Variable Description Default
PORT HTTP Port to listen on 8080
RUN_MODE service (HTTP) or job (one-off) service
GCP_PROJECT_ID Google Cloud Project ID Detected from creds
GOOGLE_APPLICATION_CREDENTIALS Path to Service Account JSON key -
GIN_MODE Gin framework mode (release or debug) release (if unset)
API_KEY Optional API key for request auth -
EXPORT_DRIVER Destination driver: GCS_PARQUET or STARROCKS GCS_PARQUET
STARROCKS_HOST StarRocks FE host -
STARROCKS_PORT StarRocks MySQL port 9030
STARROCKS_USER StarRocks user -
STARROCKS_PASSWORD StarRocks password -
STARROCKS_DB Default database used when request omits database -
STARROCKS_WAREHOUSE Session warehouse for StarRocks default_warehouse
STARROCKS_BATCH_SIZE Insert batch size 1000

Job mode environment overrides (only when RUN_MODE=job):

Variable Description Default
JOB_QUERY SQL to run on BigQuery -
JOB_QUERY_LOCATION BigQuery job location (e.g., US) -
JOB_TABLE Target table name for StarRocks -
JOB_DATABASE Target database for StarRocks -
JOB_OUTPUT GCS output URI/prefix for Parquet -
JOB_FILENAME Base filename for Parquet exports -
JOB_USE_TIMESTAMP Append timestamp to filenames (true/false) false
JOB_CREATE_DDL Optional explicit CREATE TABLE DDL -

API Usage

Endpoint: POST /api/export

Single endpoint supports both drivers.

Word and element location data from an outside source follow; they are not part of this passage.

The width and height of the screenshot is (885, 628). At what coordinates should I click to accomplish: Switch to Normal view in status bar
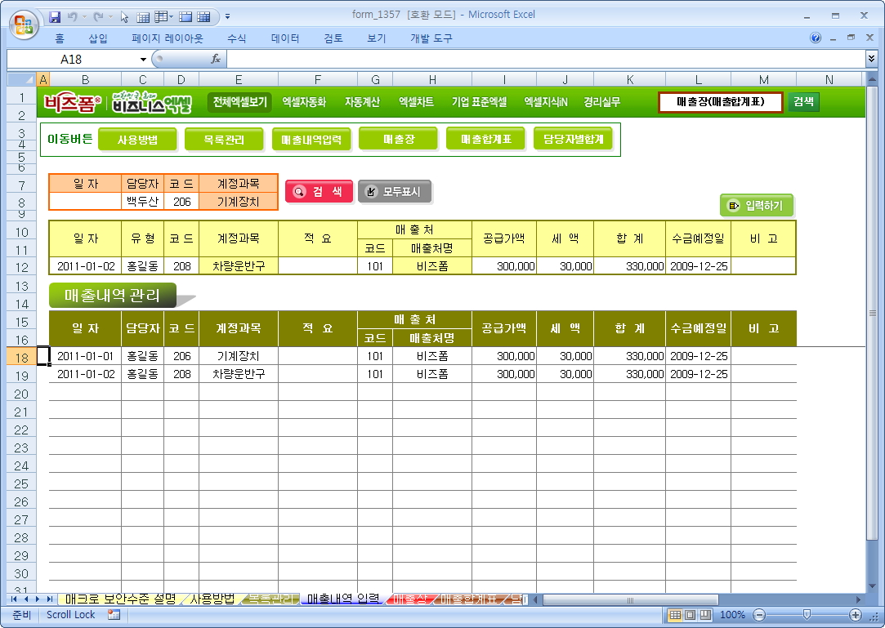tap(675, 615)
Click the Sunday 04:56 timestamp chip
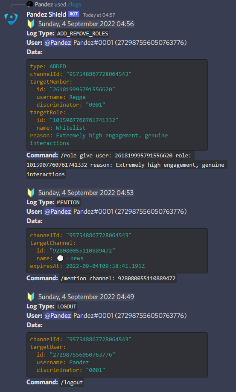Image resolution: width=236 pixels, height=392 pixels. (86, 24)
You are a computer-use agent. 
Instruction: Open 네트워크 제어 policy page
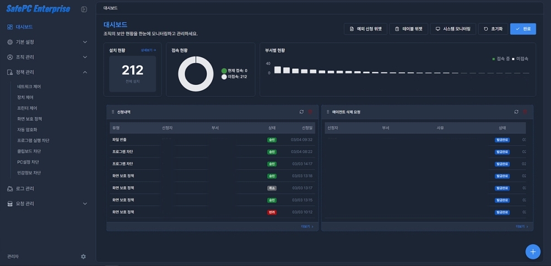pos(29,87)
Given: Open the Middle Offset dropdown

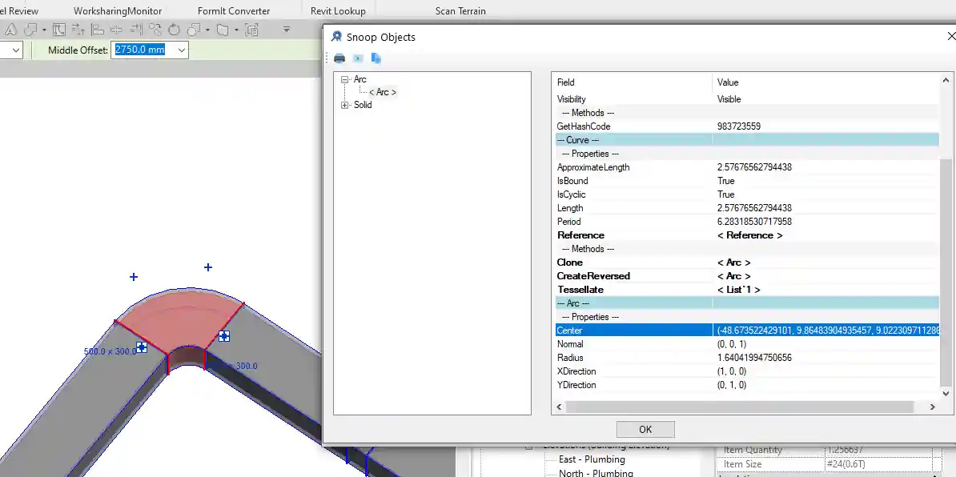Looking at the screenshot, I should [x=182, y=50].
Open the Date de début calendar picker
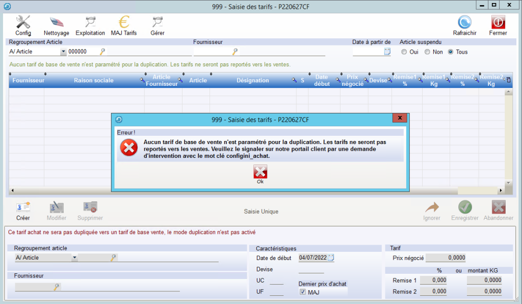The width and height of the screenshot is (522, 304). 331,258
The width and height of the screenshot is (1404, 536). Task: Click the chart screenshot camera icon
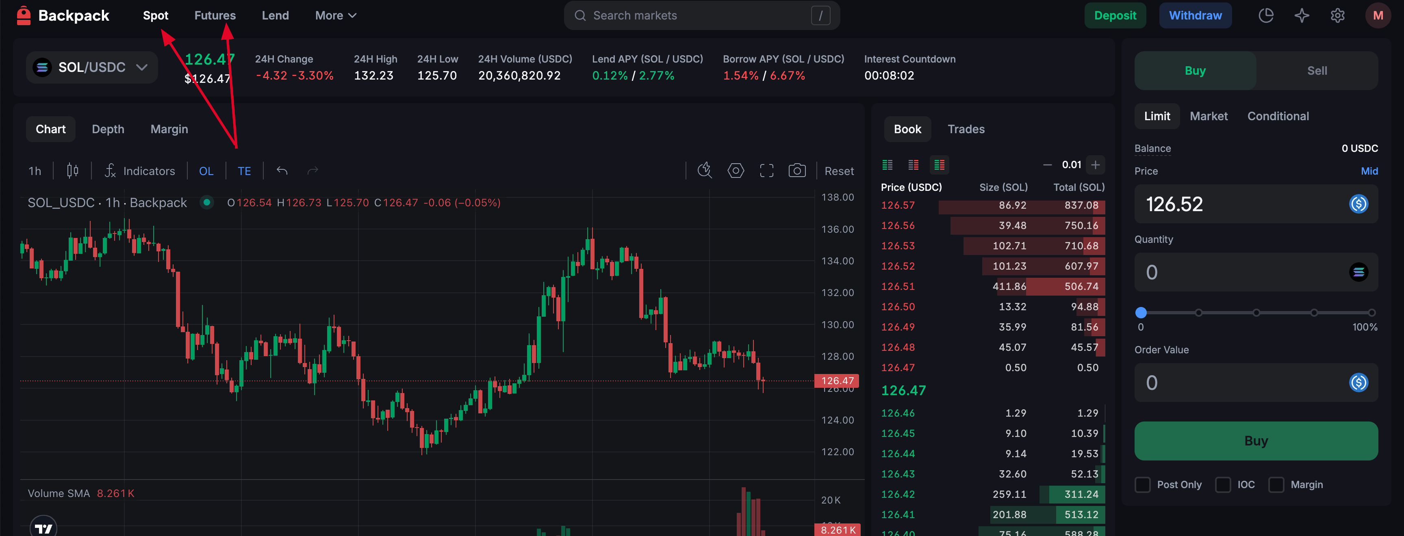[797, 170]
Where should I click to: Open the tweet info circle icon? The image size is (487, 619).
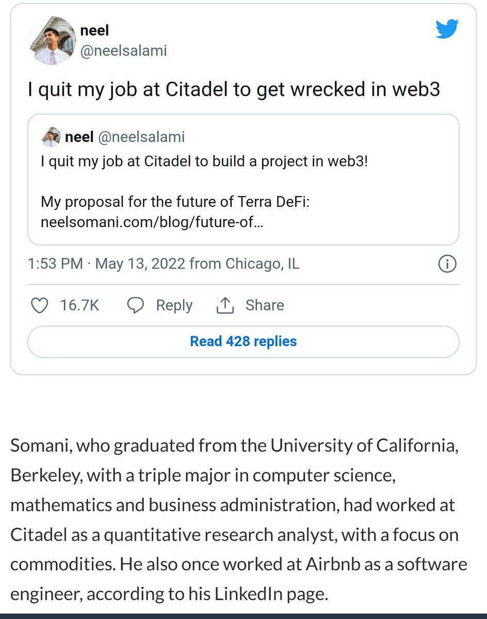coord(447,265)
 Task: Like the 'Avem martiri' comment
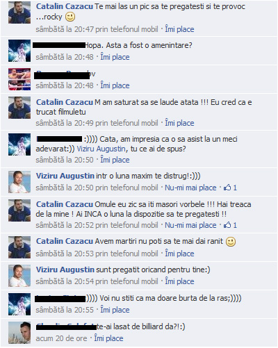click(179, 254)
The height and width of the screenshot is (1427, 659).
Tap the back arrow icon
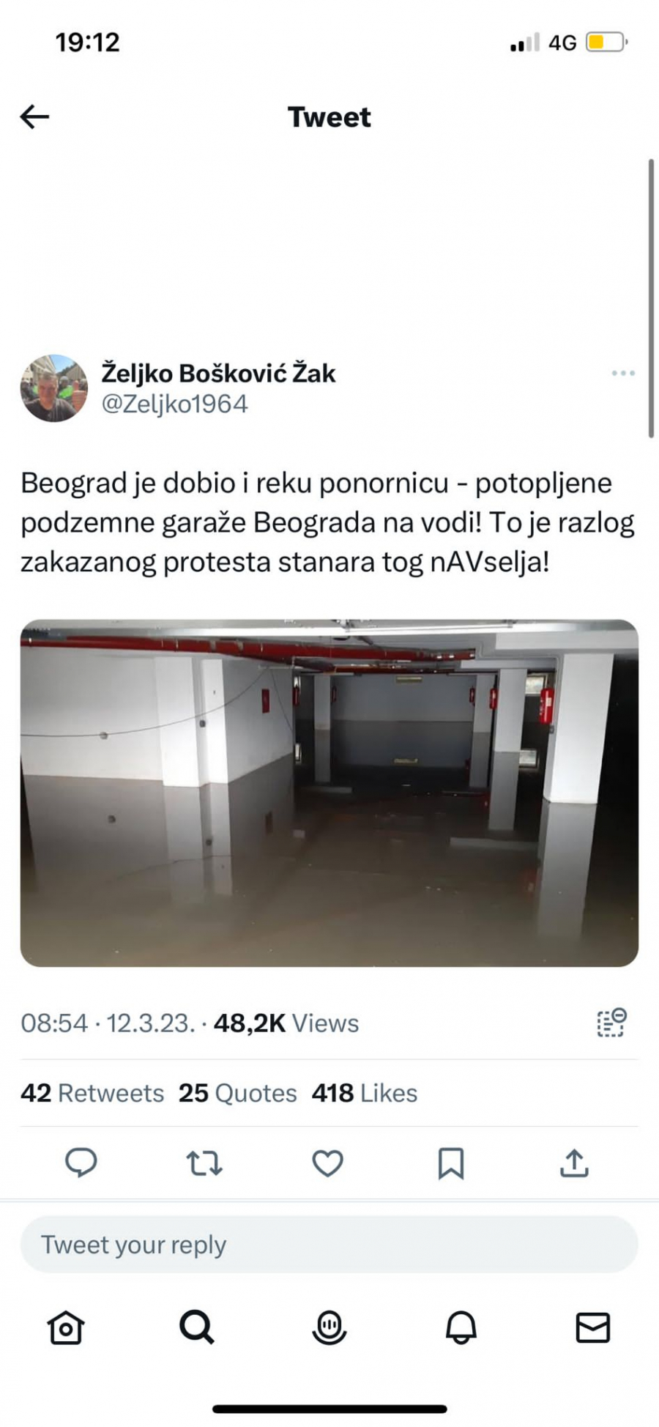34,116
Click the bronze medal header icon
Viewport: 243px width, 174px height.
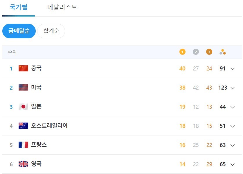(x=209, y=52)
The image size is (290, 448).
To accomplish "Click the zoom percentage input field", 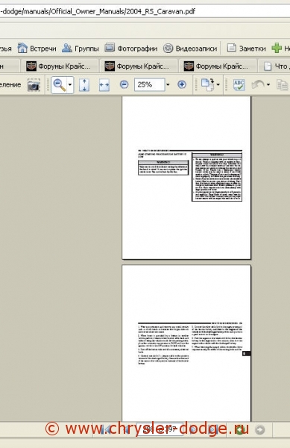I will pyautogui.click(x=149, y=84).
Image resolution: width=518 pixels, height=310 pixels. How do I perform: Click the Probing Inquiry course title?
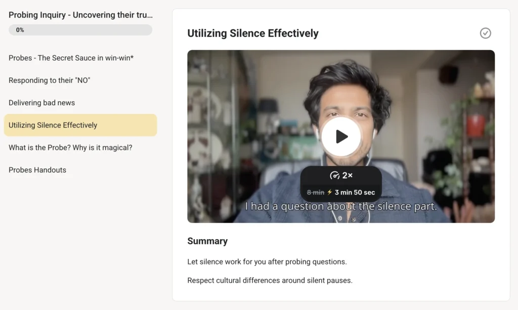80,15
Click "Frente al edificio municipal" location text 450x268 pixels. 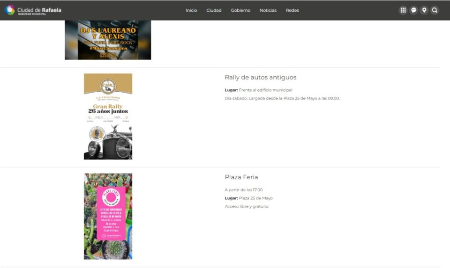click(265, 90)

The body shape is unified; fields are validated per driver.

Request Body:

{
  "query": "SELECT * FROM dataset.table",
  "query_location": "US",
  "table": "optional-for-starrocks",
  "output": "required-for-gcs",
  "filename": "optional-for-gcs",
  "use_timestamp": false
}
  • Common:
    • query and query_location are required.
  • GCS Parquet:
    • output required; filename and use_timestamp optional.
    • Response includes gcs_path.
  • StarRocks:
    • table optional; defaults to export.
    • database optional; overrides the default STARROCKS_DB for this request. If set, the service ensures the database exists (creates if missing).
    • create_ddl optional; if provided, will be executed to create the table (e.g., full CREATE TABLE ... statement). If not provided, the service infers schema from the BigQuery result and:
      • Creates the table if missing using a default DUPLICATE KEY model (first column) and HASH distribution (8 buckets)
      • Performs automatic schema evolution by adding missing columns when the query returns new fields
    • Response includes starrocks_table and rows_loaded.

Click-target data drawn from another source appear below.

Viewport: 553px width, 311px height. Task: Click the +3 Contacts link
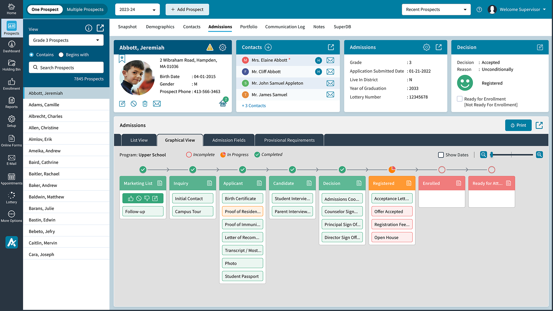(x=254, y=106)
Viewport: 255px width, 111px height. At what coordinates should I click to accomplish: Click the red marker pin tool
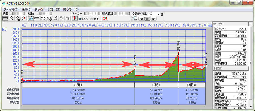[x=75, y=18]
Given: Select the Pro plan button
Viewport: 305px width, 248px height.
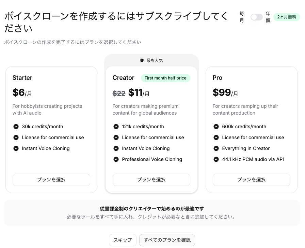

Curl Examples with Docker Compose Defaults

When running via docker compose up, the service listens on localhost:8080, requires the header X-API-Key: apikey, and defaults to EXPORT_DRIVER=GCS_PARQUET.

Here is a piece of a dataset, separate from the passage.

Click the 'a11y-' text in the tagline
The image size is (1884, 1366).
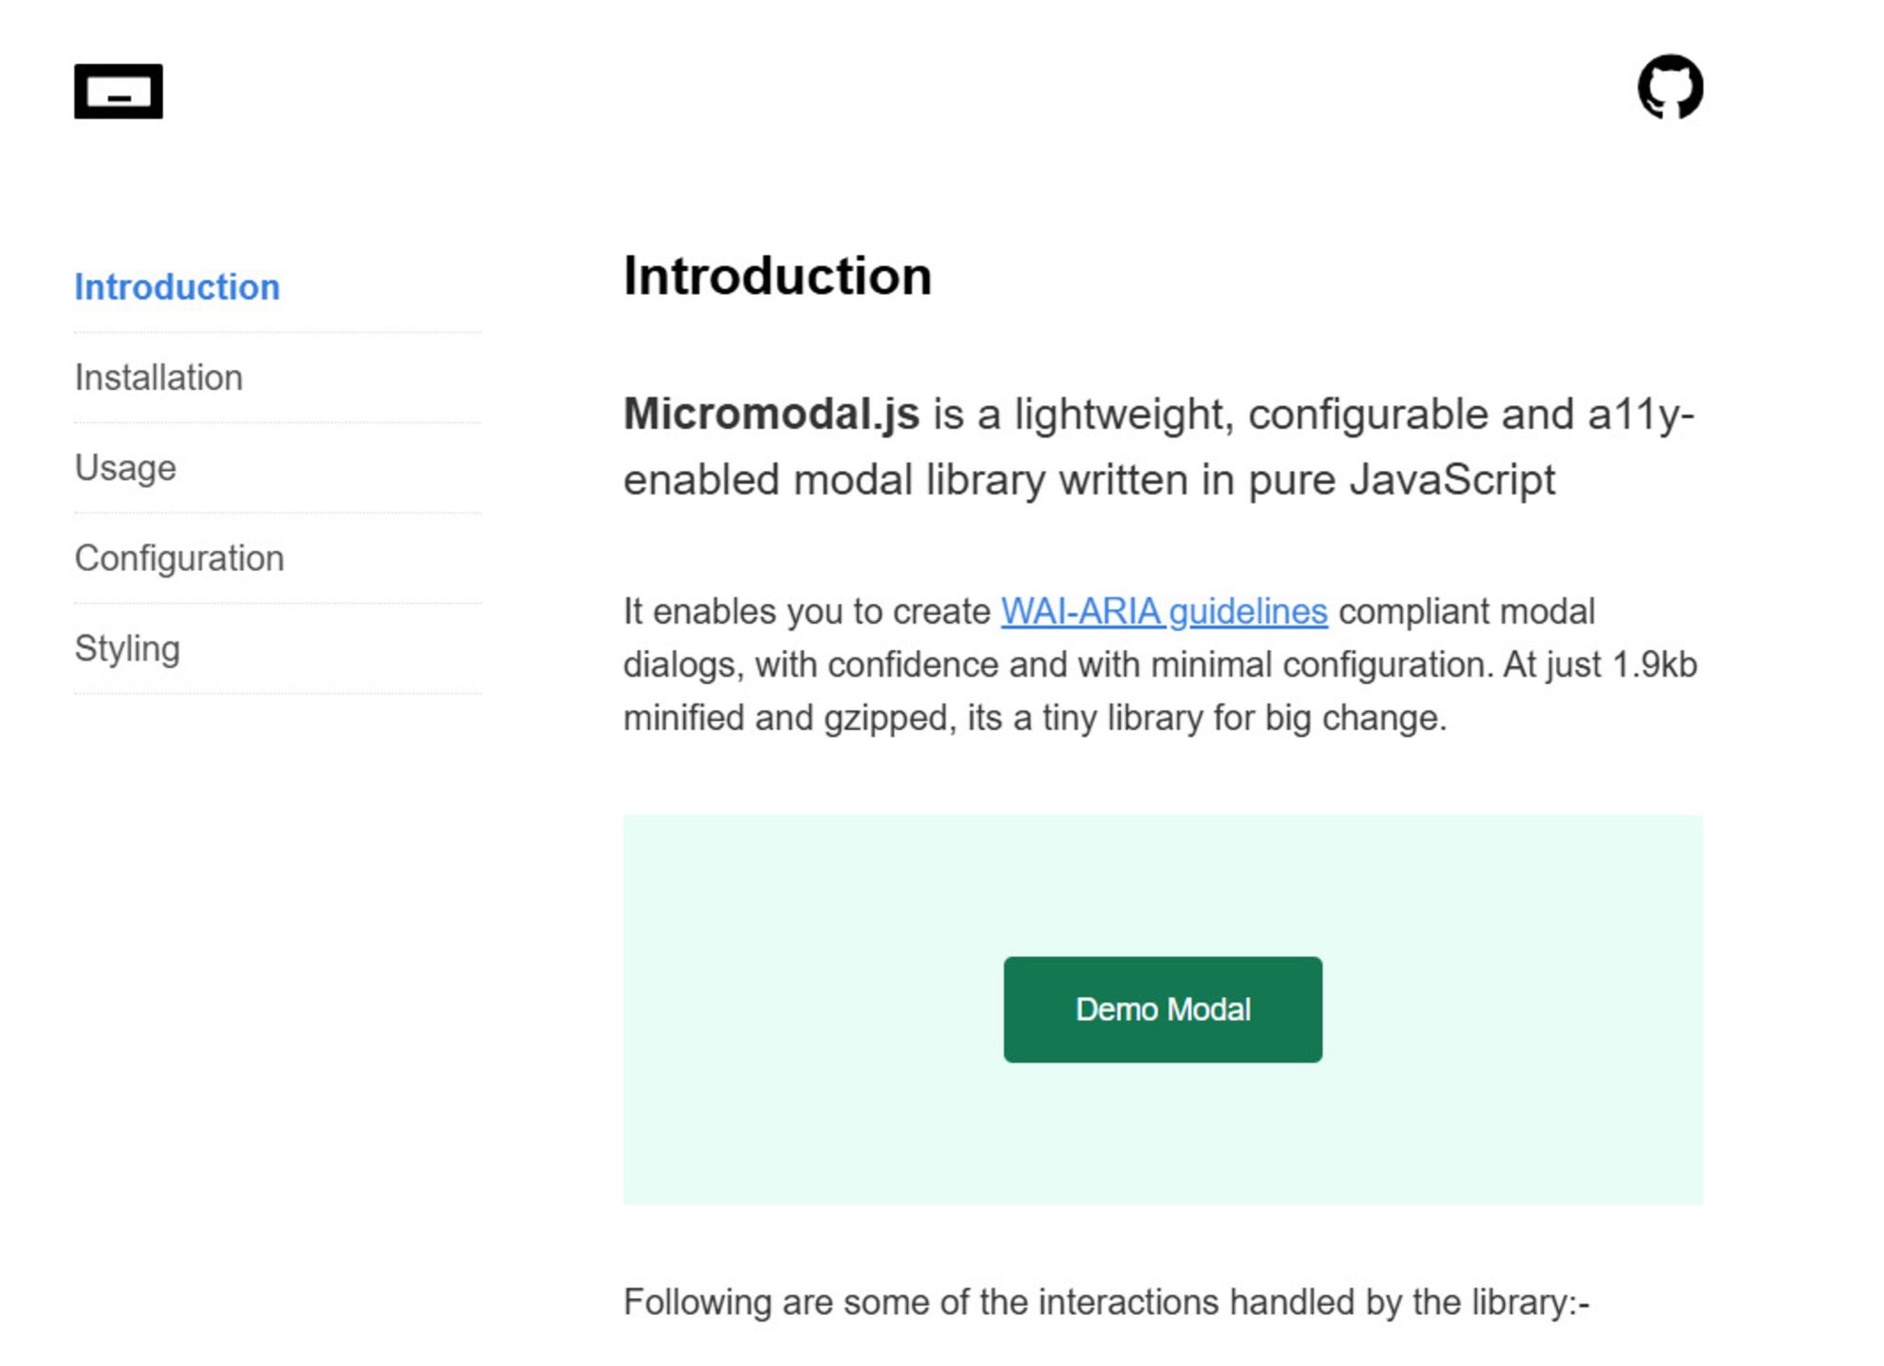tap(1640, 415)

  • StarRocks (switch driver to STARROCKS first: set EXPORT_DRIVER=STARROCKS in compose or env). You can omit STARROCKS_DB and specify database in the request:
curl -X POST http://localhost:8080/api/export \
  -H "Content-Type: application/json" \
  -d '{
    "query": "SELECT puskesmas_name, file_name FROM test_data.data_ingestion_report LIMIT 10",
    "query_location": "asia-southeast2",
    "table": "data_ingestion_report",
    "database": "syntethic_data"
  }'

Explicit DDL (optional):

curl -X POST http://localhost:8080/api/export \
  -H "Content-Type: application/json" \
  -d '{
    "query": "SELECT puskesmas_name, file_name FROM test_data.data_ingestion_report LIMIT 10",
    "query_location": "asia-southeast2",
    "table": "data_ingestion_report",
    "database": "syntethic_data",
    "create_ddl": "CREATE TABLE IF NOT EXISTS syntethic_data.data_ingestion_report (puskesmas_name VARCHAR(256), file_name VARCHAR(256)) ENGINE=OLAP"
  }'

Docker Compose

# Build and run with ADC mounted
docker compose up --build

# Stop
docker compose down

Place your service account JSON at the project root as sa.json. The compose file mounts it into the container and sets GOOGLE_APPLICATION_CREDENTIALS=/app/creds/sa.json. Optional environment variables can be provided via .env.

Authentication

Set an API key via environment variable and include it in requests:

API_KEY=your-api-key

Send the header on requests:

X-API-Key: your-api-key

The /health endpoint is public; /api/export requires the header when API_KEY is set. For Cloud Scheduler, add the same header in the job configuration.

Deployment

Docker Build

docker build -t bq-exporter .

Cloud Run Service (HTTP)

Use when each run finishes under 60 minutes.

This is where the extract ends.